The vulgarity, the sheer audacity of his rewriting of history, stole my breath. Rage, hot and sharp, flooded my veins. "You disgusting—"
"That's enough, Liam."
The voice was like a blade of ice, cleaving through the toxic heat between us. Kaelen stood by the entrance, his hands in the pockets of his coat. He must have gotten out of the car the moment he saw Liam waiting. His expression was impassive, but his eyes were fixed on Liam's hand on my arm.
Liam's grip loosened in shock, and I yanked my arm back, my skin crawling.
"This is a private conversation," Liam snarled, turning his fury on his uncle.
"It sounded public. And it's over," Kaelen stated. He didn't move, but his presence seemed to expand, filling the area with a silent, oppressive authority. "Walk away."
The command, so calm and absolute, was the final spark. Liam's face twisted, a mask of bitter, reckless spite. He looked from me to Kaelen, a nasty smile curling his lip.
"What's the matter, Uncle?" he sneered, taking a step forward. "Can't stand to hear it? Does it bother you? Knowing I had her first? Knowing every inch of her, every sound she makes… I was there.
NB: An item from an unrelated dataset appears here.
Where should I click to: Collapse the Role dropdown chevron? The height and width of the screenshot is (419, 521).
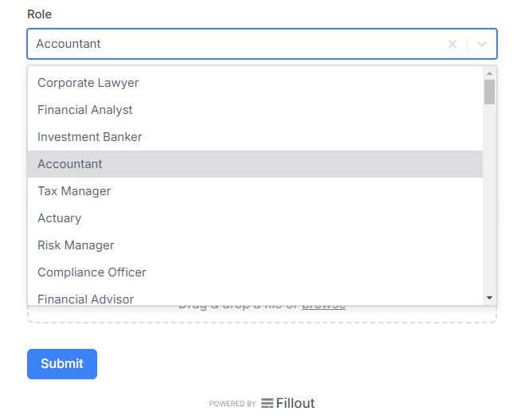[482, 44]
You're just getting my leftovers."
The words were meant to wound, to claim some pathetic, primitive dominance. I saw a muscle feather in Kaelen's jaw, the only sign he'd even heard them. He didn't look at me, his gaze locked on Liam with a terrifying focus.
"You are a child," Kaelen said, his voice low and lethally soft. "You were given a treasure and you treated it like trash. Your 'claim' is the reason you've lost everything. It's not a boast; it's your epitaph."
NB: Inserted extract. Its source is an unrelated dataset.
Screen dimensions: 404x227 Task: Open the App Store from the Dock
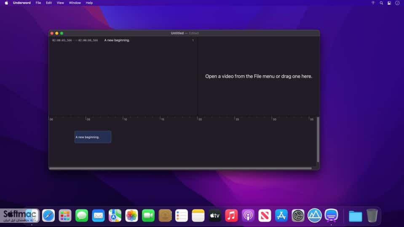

He took a single, deliberate step forward. Liam, for all his bluster, instinctively took a half-step back.
"You will not speak to her again," Kaelen continued, the softness gone, replaced by unyielding steel. "You will not approach her. You will not even look in her direction. If you do, I will not only ruin you financially, Liam. I will erase you. You will become a ghost in this city. Do you understand?"
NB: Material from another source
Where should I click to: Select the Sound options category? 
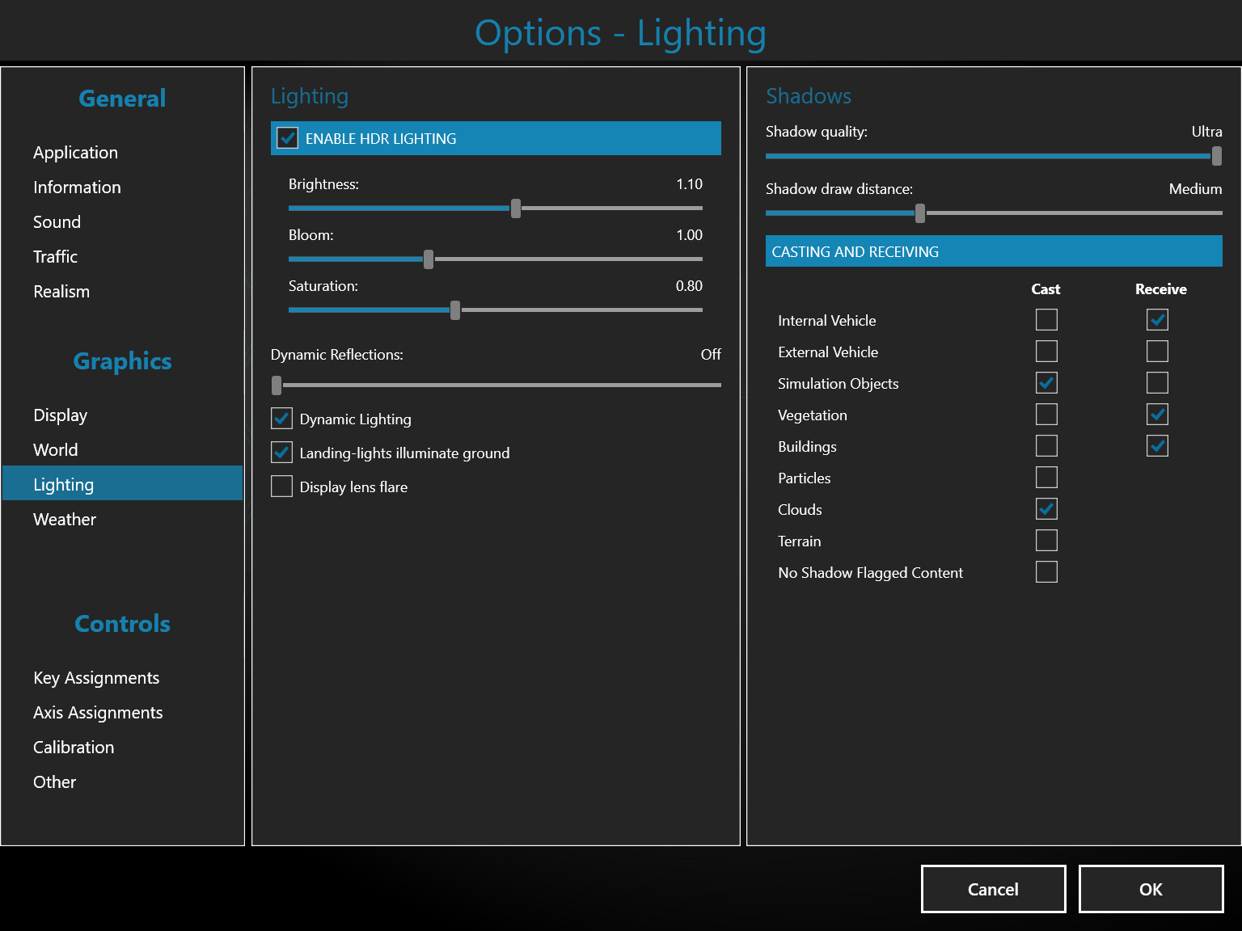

The confrontation wasn't physical, but it was a total annihilation. Liam stood there, stripped bare, his vulgar taunts exposed as the empty, childish things they were. The fight drained out of him, leaving only a hollow, broken shame. He looked at me one last time, a plea and an accusation, before turning and stumbling down the hall toward the stairwell, unable to even wait for the elevator.
The silence he left behind was deafening.
Kaelen finally turned his gaze to me. The fury was gone, replaced by a quiet, searching intensity. "Are you alright?"
I nodded, my own breath shaky now that it was over. The adrenaline was receding, leaving a strange emptiness. "Yes. I… thank you."
He didn't move to touch me, respecting the public space, the raw edges of the moment. He simply gave me that same, steadying look. "Just give me a call if you need anything."
Then he was gone, the black car swallowed by the ongoing traffic.
I stood alone in the hallway, the phantom grip of Liam's hand still on my arm. But it was Kaelen's words that echoed in the silence. A treasure. Treated it like trash. Erase you.